* [SOLICITAÇÕES]:
[a] Responda, com base no texto sobre Herzog, às perguntas abaixo:
(i) Por quanto tempo quem escreve ministrou a disciplina eletiva de cinema?
(ii) A qual filme de Herzog quem escreve afirma ter assistido?
(iii) Segundo o texto, o que comanda nas produções de Herzog?
[b] Reescreva de forma mais concisa o parágrafo do texto sobre Herzog que começa com "Pois bem, feita essa caracterização", preservando suas informações principais.
[c] Dê prosseguimento ao texto sobre Herzog a partir do ponto em que ele termina.

* [DOCUMENTO]:
============================================================
Por dois anos ministrei uma disciplina eletiva de cinema e descobri que sei muito pouco sobre e que ensinar o tema é difícil por muitas razões. Nesse sentido, algo que não abordei nesses dois anos e que não costumo assistir é documentário. Ainda assim, arrisco dizer que, até pelo nome, esse gênero executa o ato de documentar, que poderia ser definido como a atitude de registrar e ordenar informações de algum elemento real.
Pois bem, feita essa caracterização, a minha leitura desta resenha me faz olhar o documentarista Herzog (dele só assisti a Nosferatu) como um cineasta que registra, mas se nega a ordenar, preferindo a espontaneidade e o caos da realidade que se misturam nas produções. É evidente que há um plano claro para o que se quer exibir, mas não há um apego ao foco, quem comanda é a sensibilidade.
É mesmo um modo selvagem de abarcar a realidade. É corajoso e autêntico. Mais de um desses títulos captou a minha atenção. Estão na lista!
============================================================
* [ENTRADAS DE DADOS]:
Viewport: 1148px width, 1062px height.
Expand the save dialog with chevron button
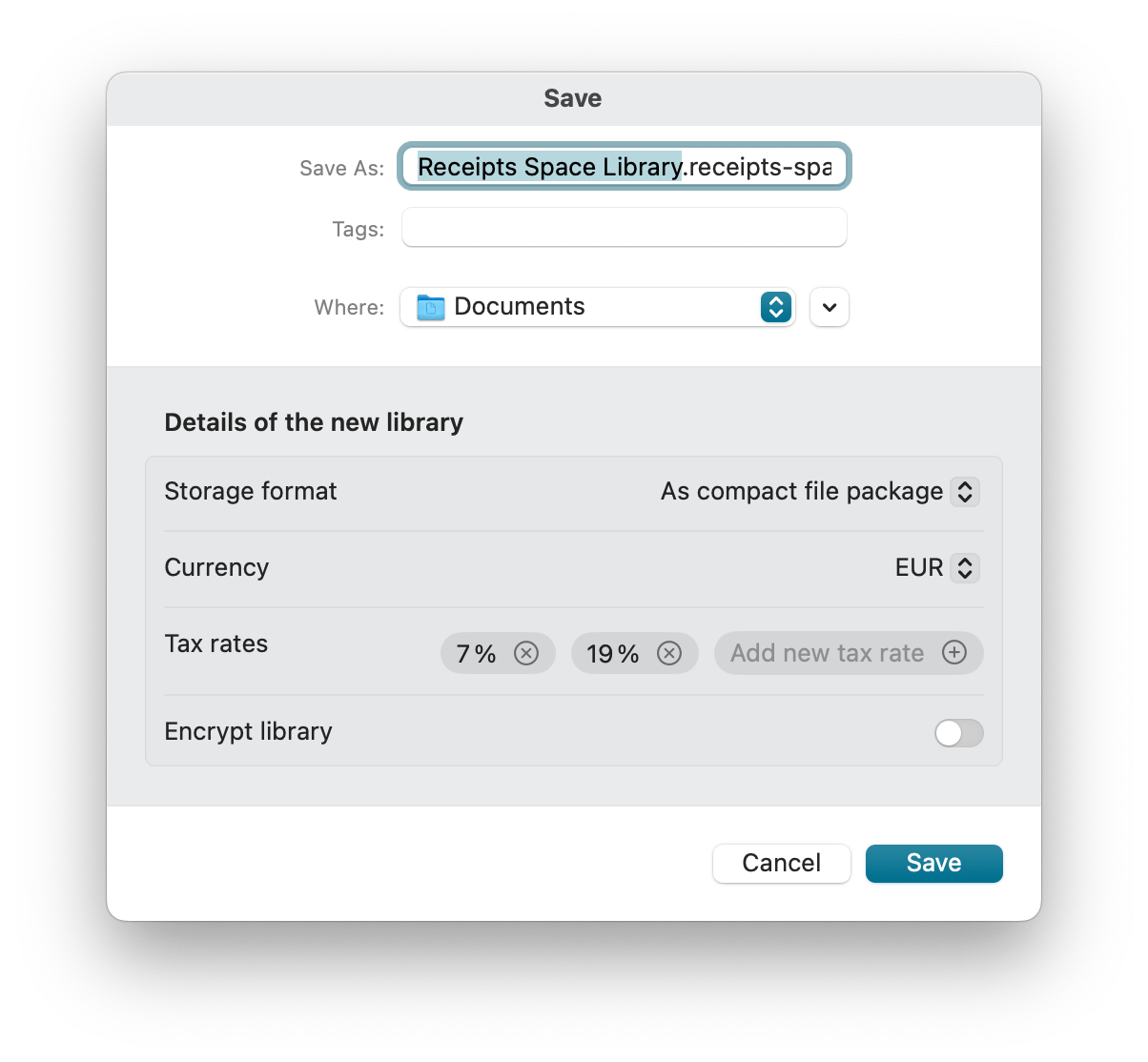point(830,307)
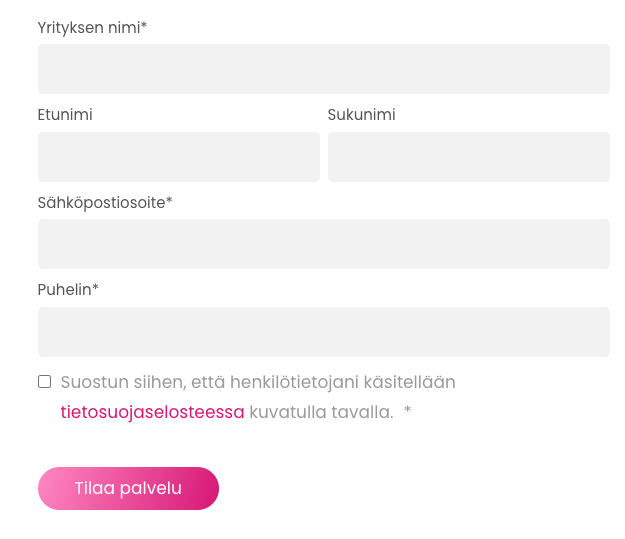Focus the Etunimi text field
Viewport: 625px width, 539px height.
[178, 157]
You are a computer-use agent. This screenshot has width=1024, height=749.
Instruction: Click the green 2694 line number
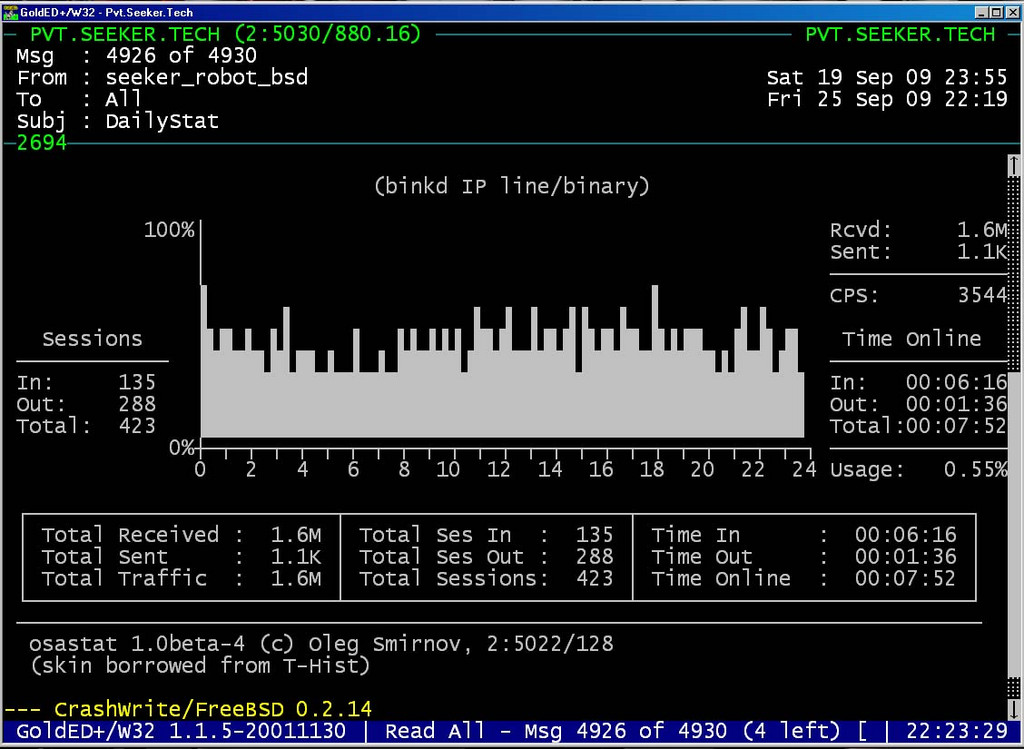(42, 144)
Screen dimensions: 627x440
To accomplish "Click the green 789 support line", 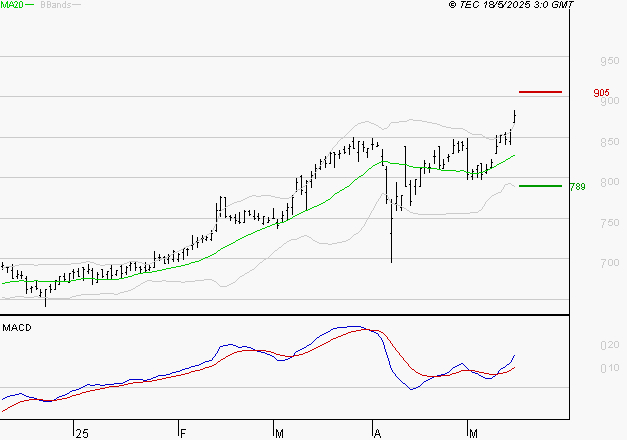I will pyautogui.click(x=540, y=186).
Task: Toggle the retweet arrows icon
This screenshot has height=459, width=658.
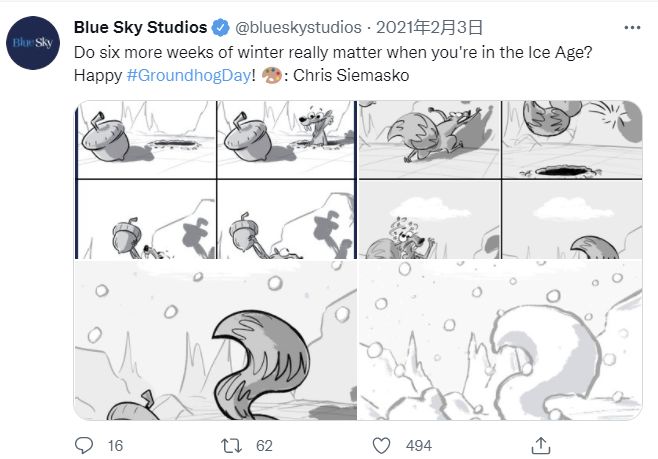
============================================================
* [RESULTADOS POR TAREFA]:
[a]
(i) Por dois anos.
(ii) Nosferatu.
(iii) A sensibilidade.

[b] Com base nessa definição, a leitura da resenha leva a ver Herzog, de quem só se assistiu a Nosferatu, como um cineasta que registra, mas se recusa a ordenar, preferindo a espontaneidade e o caos da realidade. Há um plano claro do que exibir, mas sem apego ao foco: quem comanda é a sensibilidade.

[c]
Conheci Herzog através de você, do seu ótimo Um Fragmento do Homem que Comeu os Próprios Sapatos. É interessante como algumas pessoas e seus feitos ressoam em nós e é muito bom ler algo escrito com tanto cuidado e, porque não dizer, amor.
Obrigado pelas dicas, Mariana. Confesso que não sou muito familiarizado com as obras do Herzog, menos ainda com os documentários. Dele li “Caminhando no Gelo”, em que ele empreende uma jornada a pé de não me lembro quantos quilômetros em homenagem a uma amiga que descobrira sofrer de câncer. Acabou que não curti muito o livro e isso meio que me afastou de outros trabalhos dele.
O seu artigo por isso surge como uma possibilidade de resgate. Fiquei curioso com algumas das premissas. Vulcões, crateras, corredor da morte… Acho que dá para dar mais uma chance para ele.